** Start SUPPLIED ENTRIES **
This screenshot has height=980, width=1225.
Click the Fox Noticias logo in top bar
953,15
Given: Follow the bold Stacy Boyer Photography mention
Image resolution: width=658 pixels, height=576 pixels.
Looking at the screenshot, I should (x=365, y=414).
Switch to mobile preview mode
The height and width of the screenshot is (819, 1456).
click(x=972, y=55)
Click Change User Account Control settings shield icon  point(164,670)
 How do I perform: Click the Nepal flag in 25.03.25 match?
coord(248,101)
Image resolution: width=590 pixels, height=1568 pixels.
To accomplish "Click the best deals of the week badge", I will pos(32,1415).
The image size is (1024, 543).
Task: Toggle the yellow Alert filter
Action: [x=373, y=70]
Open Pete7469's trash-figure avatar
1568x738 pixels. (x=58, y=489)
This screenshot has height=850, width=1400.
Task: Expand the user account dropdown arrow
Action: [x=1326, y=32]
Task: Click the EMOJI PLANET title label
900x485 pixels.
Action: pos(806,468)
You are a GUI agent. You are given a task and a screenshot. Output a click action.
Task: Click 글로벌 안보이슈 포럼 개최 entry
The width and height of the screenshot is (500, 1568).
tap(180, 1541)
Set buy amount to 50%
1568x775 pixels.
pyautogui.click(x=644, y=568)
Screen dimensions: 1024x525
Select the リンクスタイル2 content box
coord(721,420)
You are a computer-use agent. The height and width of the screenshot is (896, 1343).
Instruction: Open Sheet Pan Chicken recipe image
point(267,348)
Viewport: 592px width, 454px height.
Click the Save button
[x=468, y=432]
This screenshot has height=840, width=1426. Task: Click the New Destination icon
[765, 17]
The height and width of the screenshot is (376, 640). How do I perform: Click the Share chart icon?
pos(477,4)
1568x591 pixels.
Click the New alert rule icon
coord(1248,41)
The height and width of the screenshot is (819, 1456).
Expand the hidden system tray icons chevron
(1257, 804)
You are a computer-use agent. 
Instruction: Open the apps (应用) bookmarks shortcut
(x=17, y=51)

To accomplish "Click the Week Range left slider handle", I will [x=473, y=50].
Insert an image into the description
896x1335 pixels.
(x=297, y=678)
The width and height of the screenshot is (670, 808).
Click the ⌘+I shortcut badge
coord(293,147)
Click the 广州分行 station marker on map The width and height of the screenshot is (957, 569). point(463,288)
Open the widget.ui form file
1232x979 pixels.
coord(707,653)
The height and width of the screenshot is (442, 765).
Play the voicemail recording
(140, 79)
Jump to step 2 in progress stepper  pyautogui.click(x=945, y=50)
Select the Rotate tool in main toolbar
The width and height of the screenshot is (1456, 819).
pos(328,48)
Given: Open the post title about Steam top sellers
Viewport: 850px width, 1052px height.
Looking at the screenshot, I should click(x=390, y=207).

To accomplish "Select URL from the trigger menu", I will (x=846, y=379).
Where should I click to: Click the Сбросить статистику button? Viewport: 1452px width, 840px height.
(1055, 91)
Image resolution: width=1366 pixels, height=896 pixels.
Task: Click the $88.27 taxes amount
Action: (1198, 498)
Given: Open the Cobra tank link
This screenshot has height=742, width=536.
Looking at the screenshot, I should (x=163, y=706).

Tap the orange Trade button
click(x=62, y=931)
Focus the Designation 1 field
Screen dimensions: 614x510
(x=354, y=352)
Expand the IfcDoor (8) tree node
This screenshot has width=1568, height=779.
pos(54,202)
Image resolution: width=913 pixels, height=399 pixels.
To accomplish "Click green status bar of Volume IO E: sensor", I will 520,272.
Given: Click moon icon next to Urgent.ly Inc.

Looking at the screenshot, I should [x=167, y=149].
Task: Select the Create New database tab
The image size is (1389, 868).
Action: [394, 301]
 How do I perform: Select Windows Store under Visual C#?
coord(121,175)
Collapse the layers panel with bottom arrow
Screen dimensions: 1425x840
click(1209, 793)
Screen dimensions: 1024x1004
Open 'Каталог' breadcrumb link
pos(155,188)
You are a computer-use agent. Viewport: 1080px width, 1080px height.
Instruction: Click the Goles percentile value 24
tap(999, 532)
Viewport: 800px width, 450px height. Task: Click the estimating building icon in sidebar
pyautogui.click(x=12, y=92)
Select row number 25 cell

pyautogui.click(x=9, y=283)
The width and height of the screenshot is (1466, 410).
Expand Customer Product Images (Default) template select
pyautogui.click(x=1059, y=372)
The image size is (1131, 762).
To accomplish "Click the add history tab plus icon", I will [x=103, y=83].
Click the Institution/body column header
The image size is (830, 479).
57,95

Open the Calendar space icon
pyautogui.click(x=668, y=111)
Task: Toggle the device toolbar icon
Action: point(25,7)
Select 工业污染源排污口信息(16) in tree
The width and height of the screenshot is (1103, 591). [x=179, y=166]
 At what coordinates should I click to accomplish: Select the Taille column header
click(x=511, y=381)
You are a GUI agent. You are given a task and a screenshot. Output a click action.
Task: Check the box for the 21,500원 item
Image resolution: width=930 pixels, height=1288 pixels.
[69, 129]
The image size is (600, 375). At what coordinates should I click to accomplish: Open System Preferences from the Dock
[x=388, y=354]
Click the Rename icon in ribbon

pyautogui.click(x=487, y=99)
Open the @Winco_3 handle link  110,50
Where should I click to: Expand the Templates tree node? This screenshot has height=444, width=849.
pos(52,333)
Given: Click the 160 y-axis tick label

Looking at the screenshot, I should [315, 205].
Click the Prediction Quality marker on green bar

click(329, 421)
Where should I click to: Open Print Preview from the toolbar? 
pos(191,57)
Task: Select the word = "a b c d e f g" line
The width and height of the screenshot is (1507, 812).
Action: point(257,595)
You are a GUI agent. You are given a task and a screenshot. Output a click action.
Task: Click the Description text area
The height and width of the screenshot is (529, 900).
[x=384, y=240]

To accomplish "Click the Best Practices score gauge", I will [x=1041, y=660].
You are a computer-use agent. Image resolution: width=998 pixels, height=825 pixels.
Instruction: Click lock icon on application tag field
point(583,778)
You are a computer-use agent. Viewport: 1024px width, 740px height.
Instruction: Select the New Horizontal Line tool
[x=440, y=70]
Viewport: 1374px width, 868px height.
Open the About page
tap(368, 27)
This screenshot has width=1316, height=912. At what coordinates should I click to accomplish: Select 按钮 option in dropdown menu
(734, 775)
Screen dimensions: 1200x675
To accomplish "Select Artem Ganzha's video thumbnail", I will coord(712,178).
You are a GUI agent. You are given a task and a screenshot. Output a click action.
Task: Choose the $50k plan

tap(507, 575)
** End SUPPLIED ENTRIES **
Put every line of the listing above into a Markdown table with the columns Row and Line, numbering the rows and leaving out blank lines.

## [FINAL RESULT]
| Row | Line |
|---|---|
| 1 | This screenshot has height=980, width=1225. |
| 2 | Click the Fox Noticias logo in top bar |
| 3 | 953,15 |
| 4 | Given: Follow the bold Stacy Boyer Photography mention |
| 5 | Image resolution: width=658 pixels, height=576 pixels. |
| 6 | Looking at the screenshot, I should (x=365, y=414). |
| 7 | Switch to mobile preview mode |
| 8 | The height and width of the screenshot is (819, 1456). |
| 9 | click(x=972, y=55) |
| 10 | Click Change User Account Control settings shield icon  point(164,670) |
| 11 |  How do I perform: Click the Nepal flag in 25.03.25 match? |
| 12 | coord(248,101) |
| 13 | Image resolution: width=590 pixels, height=1568 pixels. |
| 14 | To accomplish "Click the best deals of the week badge", I will pos(32,1415). |
| 15 | The image size is (1024, 543). |
| 16 | Task: Toggle the yellow Alert filter |
| 17 | Action: [x=373, y=70] |
| 18 | Open Pete7469's trash-figure avatar |
| 19 | 1568x738 pixels. (x=58, y=489) |
| 20 | This screenshot has height=850, width=1400. |
| 21 | Task: Expand the user account dropdown arrow |
| 22 | Action: [x=1326, y=32] |
| 23 | Task: Click the EMOJI PLANET title label |
| 24 | 900x485 pixels. |
| 25 | Action: pos(806,468) |
| 26 | You are a GUI agent. You are given a task and a screenshot. Output a click action. |
| 27 | Task: Click 글로벌 안보이슈 포럼 개최 entry |
| 28 | The width and height of the screenshot is (500, 1568). |
| 29 | tap(180, 1541) |
| 30 | Set buy amount to 50% |
| 31 | 1568x775 pixels. |
| 32 | pyautogui.click(x=644, y=568) |
| 33 | Screen dimensions: 1024x525 |
| 34 | Select the リンクスタイル2 content box |
| 35 | coord(721,420) |
| 36 | You are a computer-use agent. The height and width of the screenshot is (896, 1343). |
| 37 | Instruction: Open Sheet Pan Chicken recipe image |
| 38 | point(267,348) |
| 39 | Viewport: 592px width, 454px height. |
| 40 | Click the Save button |
| 41 | [x=468, y=432] |
| 42 | This screenshot has height=840, width=1426. Task: Click the New Destination icon |
| 43 | [765, 17] |
| 44 | The height and width of the screenshot is (376, 640). How do I perform: Click the Share chart icon? |
| 45 | pos(477,4) |
| 46 | 1568x591 pixels. |
| 47 | Click the New alert rule icon |
| 48 | coord(1248,41) |
| 49 | The height and width of the screenshot is (819, 1456). |
| 50 | Expand the hidden system tray icons chevron |
| 51 | (1257, 804) |
| 52 | You are a computer-use agent.  |
| 53 | Instruction: Open the apps (应用) bookmarks shortcut |
| 54 | (x=17, y=51) |
| 55 | To accomplish "Click the Week Range left slider handle", I will [x=473, y=50]. |
| 56 | Insert an image into the description |
| 57 | 896x1335 pixels. |
| 58 | (x=297, y=678) |
| 59 | The width and height of the screenshot is (670, 808). |
| 60 | Click the ⌘+I shortcut badge |
| 61 | coord(293,147) |
| 62 | Click the 广州分行 station marker on map The width and height of the screenshot is (957, 569). point(463,288) |
| 63 | Open the widget.ui form file |
| 64 | 1232x979 pixels. |
| 65 | coord(707,653) |
| 66 | The height and width of the screenshot is (442, 765). |
| 67 | Play the voicemail recording |
| 68 | (140, 79) |
| 69 | Jump to step 2 in progress stepper  pyautogui.click(x=945, y=50) |
| 70 | Select the Rotate tool in main toolbar |
| 71 | The width and height of the screenshot is (1456, 819). |
| 72 | pos(328,48) |
| 73 | Given: Open the post title about Steam top sellers |
| 74 | Viewport: 850px width, 1052px height. |
| 75 | Looking at the screenshot, I should click(x=390, y=207). |
| 76 | To accomplish "Select URL from the trigger menu", I will (x=846, y=379). |
| 77 | Where should I click to: Click the Сбросить статистику button? Viewport: 1452px width, 840px height. |
| 78 | (1055, 91) |
| 79 | Image resolution: width=1366 pixels, height=896 pixels. |
| 80 | Task: Click the $88.27 taxes amount |
| 81 | Action: (1198, 498) |
| 82 | Given: Open the Cobra tank link |
| 83 | This screenshot has height=742, width=536. |
| 84 | Looking at the screenshot, I should (x=163, y=706). |
| 85 | Tap the orange Trade button |
| 86 | click(x=62, y=931) |
| 87 | Focus the Designation 1 field |
| 88 | Screen dimensions: 614x510 |
| 89 | (x=354, y=352) |
| 90 | Expand the IfcDoor (8) tree node |
| 91 | This screenshot has width=1568, height=779. |
| 92 | pos(54,202) |
| 93 | Image resolution: width=913 pixels, height=399 pixels. |
| 94 | To accomplish "Click green status bar of Volume IO E: sensor", I will 520,272. |
| 95 | Given: Click moon icon next to Urgent.ly Inc. |
| 96 | Looking at the screenshot, I should [x=167, y=149]. |
| 97 | Task: Select the Create New database tab |
| 98 | The image size is (1389, 868). |
| 99 | Action: [394, 301] |
| 100 |  How do I perform: Select Windows Store under Visual C#? |
| 101 | coord(121,175) |
| 102 | Collapse the layers panel with bottom arrow |
| 103 | Screen dimensions: 1425x840 |
| 104 | click(1209, 793) |
| 105 | Screen dimensions: 1024x1004 |
| 106 | Open 'Каталог' breadcrumb link |
| 107 | pos(155,188) |
| 108 | You are a computer-use agent. Viewport: 1080px width, 1080px height. |
| 109 | Instruction: Click the Goles percentile value 24 |
| 110 | tap(999, 532) |
| 111 | Viewport: 800px width, 450px height. Task: Click the estimating building icon in sidebar |
| 112 | pyautogui.click(x=12, y=92) |
| 113 | Select row number 25 cell |
| 114 | pyautogui.click(x=9, y=283) |
| 115 | The width and height of the screenshot is (1466, 410). |
| 116 | Expand Customer Product Images (Default) template select |
| 117 | pyautogui.click(x=1059, y=372) |
| 118 | The image size is (1131, 762). |
| 119 | To accomplish "Click the add history tab plus icon", I will [x=103, y=83]. |
| 120 | Click the Institution/body column header |
| 121 | The image size is (830, 479). |
| 122 | 57,95 |
| 123 | Open the Calendar space icon |
| 124 | pyautogui.click(x=668, y=111) |
| 125 | Task: Toggle the device toolbar icon |
| 126 | Action: point(25,7) |
| 127 | Select 工业污染源排污口信息(16) in tree |
| 128 | The width and height of the screenshot is (1103, 591). [x=179, y=166] |
| 129 |  At what coordinates should I click to accomplish: Select the Taille column header |
| 130 | click(x=511, y=381) |
| 131 | You are a GUI agent. You are given a task and a screenshot. Output a click action. |
| 132 | Task: Check the box for the 21,500원 item |
| 133 | Image resolution: width=930 pixels, height=1288 pixels. |
| 134 | [69, 129] |
| 135 | The image size is (600, 375). At what coordinates should I click to accomplish: Open System Preferences from the Dock |
| 136 | [x=388, y=354] |
| 137 | Click the Rename icon in ribbon |
| 138 | pyautogui.click(x=487, y=99) |
| 139 | Open the @Winco_3 handle link  110,50 |
| 140 | Where should I click to: Expand the Templates tree node? This screenshot has height=444, width=849. |
| 141 | pos(52,333) |
| 142 | Given: Click the 160 y-axis tick label |
| 143 | Looking at the screenshot, I should [315, 205]. |
| 144 | Click the Prediction Quality marker on green bar |
| 145 | click(329, 421) |
| 146 | Where should I click to: Open Print Preview from the toolbar?  |
| 147 | pos(191,57) |
| 148 | Task: Select the word = "a b c d e f g" line |
| 149 | The width and height of the screenshot is (1507, 812). |
| 150 | Action: point(257,595) |
| 151 | You are a GUI agent. You are given a task and a screenshot. Output a click action. |
| 152 | Task: Click the Description text area |
| 153 | The height and width of the screenshot is (529, 900). |
| 154 | [x=384, y=240] |
| 155 | To accomplish "Click the Best Practices score gauge", I will [x=1041, y=660]. |
| 156 | You are a computer-use agent. Image resolution: width=998 pixels, height=825 pixels. |
| 157 | Instruction: Click lock icon on application tag field |
| 158 | point(583,778) |
| 159 | You are a computer-use agent. Viewport: 1024px width, 740px height. |
| 160 | Instruction: Select the New Horizontal Line tool |
| 161 | [x=440, y=70] |
| 162 | Viewport: 1374px width, 868px height. |
| 163 | Open the About page |
| 164 | tap(368, 27) |
| 165 | This screenshot has width=1316, height=912. At what coordinates should I click to accomplish: Select 按钮 option in dropdown menu |
| 166 | (734, 775) |
| 167 | Screen dimensions: 1200x675 |
| 168 | To accomplish "Select Artem Ganzha's video thumbnail", I will coord(712,178). |
| 169 | You are a GUI agent. You are given a task and a screenshot. Output a click action. |
| 170 | Task: Choose the $50k plan |
| 171 | tap(507, 575) |